Synthesis of isomeric 5-(phenylsulphonyl)pyrimidines

The reaction of alkyl N-cyanoimidates (1a–d) with (phenylsulphonyl)acetonitrile (2) and sodium meth-oxide afforded intermediate salts (3a–d), which were characterized as their conjugate acids (10b,c). Acidic hydrolysis of salts (3a–d) yielded 3-[(aminocarbonyl)amino]propenenitriles (4a–d), which cyclized to pyrimidin-2-ones (5a–d) upon dissolution in 2M-sodium hydroxide. These, in turn, were methylated to pyrimidin-4-amines (6a,c,d). The isomeric pyrimidin-4-ones (8a–d) were prepared unambiguously from the imidates (1a–d) and 2-(phenylsulphonyl)acetamide (7) and were methylated to pyrimidin-2-amines (9a–d). Hydrogen chloride induced a selective cyclization of the dicarbonitriles (10b,c) to 2-chloro-(11) or 4-chloro-pyrimidine (12). Several representatives of pyrimidinamines (6) and (9) were obtained alternatively by selective cyclizations of the salts (3).

Reaction of N-substituted acetohydrazides with 2-substituted cinnamonitriles. Competitive cyclizations to pyrazolo[3,4-b]pyridinones and [1,2,4]triazolo[1,5-a]pyridinones

A novel synthesis of pyrazolo[3,4-b]pyridinones 9 from 2′-acyl-2-cyanoacetohydrazide 5 and arylidenecyanoacetates 6 is described. In the reaction, an alternative cyclization leading to [1,2,4]triazolo[1,5-a]pyridinones takes place. Compounds 9 were isolated from the reaction mixture as the corresponding piperidinium salts due to the high stability of the heterocyclic anion. Acidification with dilute hydrochloric acid yielded the neutral pyrazolo[3, 4-b]pyridinone. Depending on the reaction conditions, the corresponding intermediate dihydropyridinone 12 and pyrazolo derivatives 16 were also obtained.

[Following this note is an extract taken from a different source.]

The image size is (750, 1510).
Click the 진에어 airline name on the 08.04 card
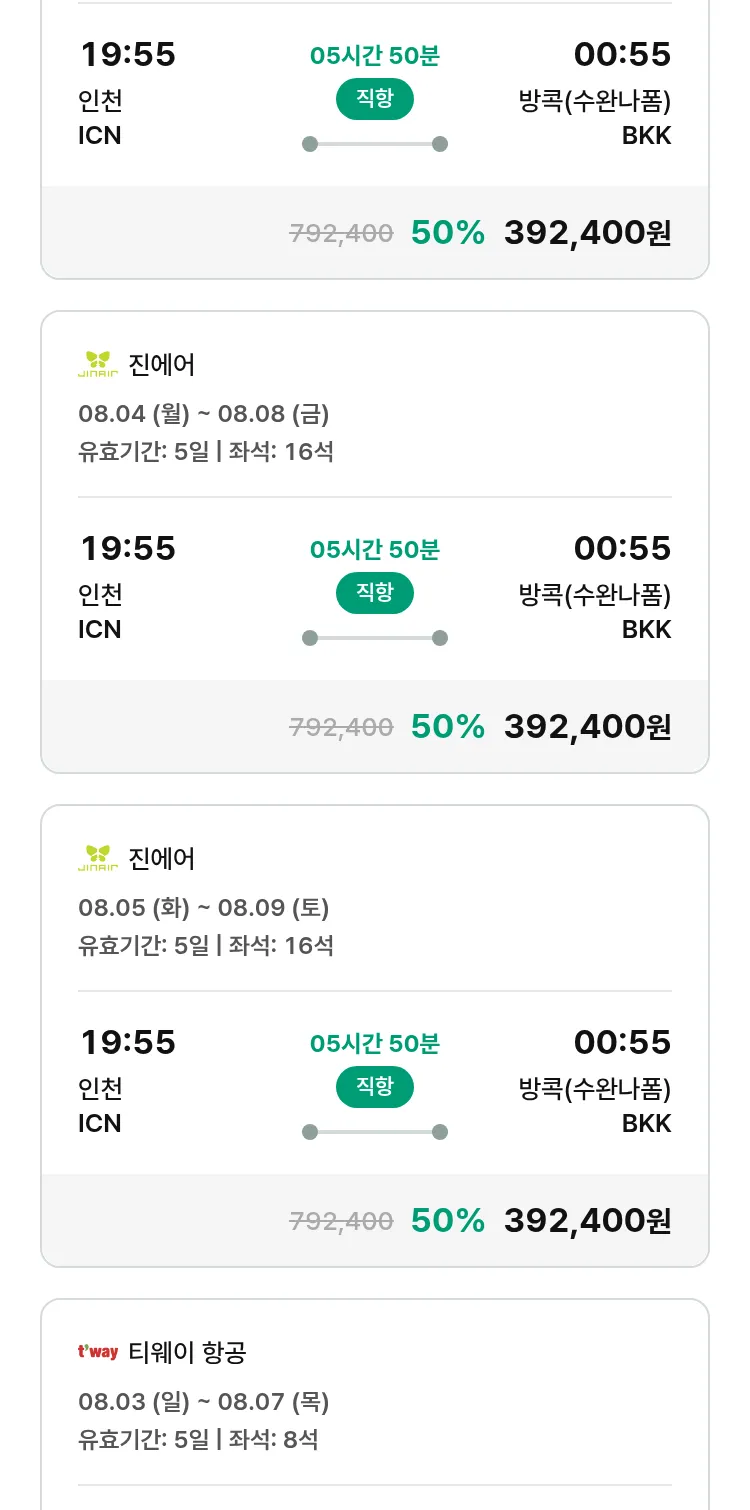(x=162, y=365)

N-amino-2-pyridones from acetohydrazide derivatives

The synthesis of a variety of N-amino-2-pyridones from ethoxycarbonyl acetohydrazide (1) is described. α-Benzoylcinnamonitriles (2) react with (1), in two different ways, giving rise to two kinds of N-aminopyridones (4) and (5) depending upon the cyclization taking place at the carbonyl or cyano group. Reaction of (1) with ethyl α-cyanocinnamates (10) involves cyclization at the cyano group affording the diaminopyridones (11). In contrast, ethyl malonamate (18) reacts with (10) at the ester group, leading to piperidinediones (20). Aromatic rings obtained by oxidation of some of the above compounds are also reported.